THE DATA.

▼▼▼

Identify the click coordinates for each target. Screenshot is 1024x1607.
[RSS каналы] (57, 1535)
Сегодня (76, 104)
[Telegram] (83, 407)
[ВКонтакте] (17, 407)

▲▲▲
▼▼▼

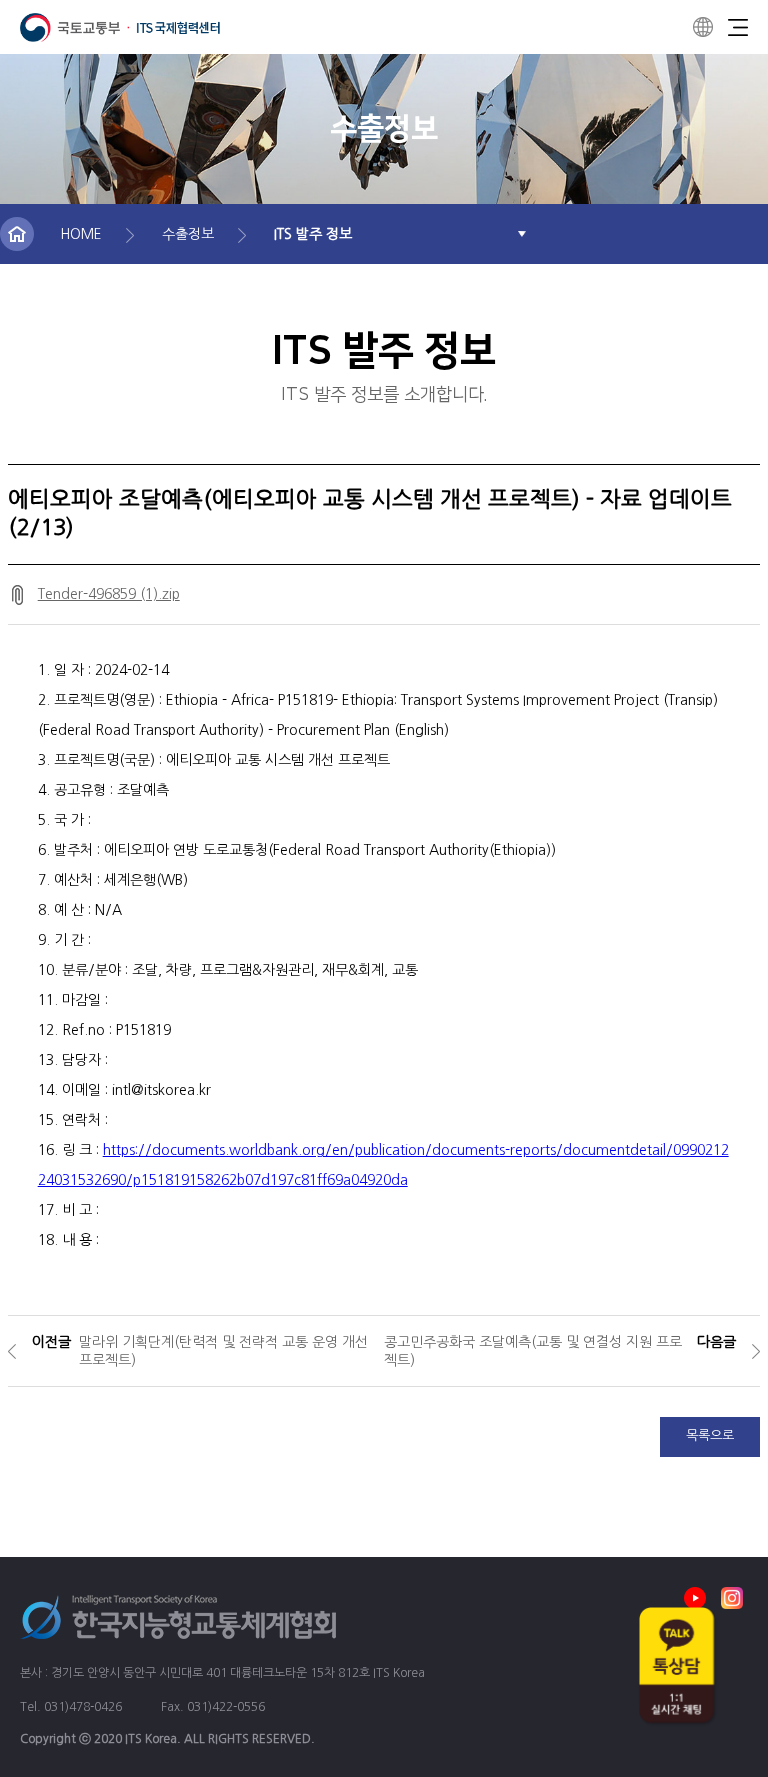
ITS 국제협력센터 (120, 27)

▲▲▲

PROBLEM STATEMENT.
Only the lines from the one containing "Identify the click" through the one containing "[ВКонтакте] (17, 407)" are to be retyped, both boundary lines included, with no other material.

SOLUTION BELOW.
Identify the click coordinates for each target. Screenshot is 1024x1607.
[RSS каналы] (57, 1535)
Сегодня (76, 104)
[Telegram] (83, 407)
[ВКонтакте] (17, 407)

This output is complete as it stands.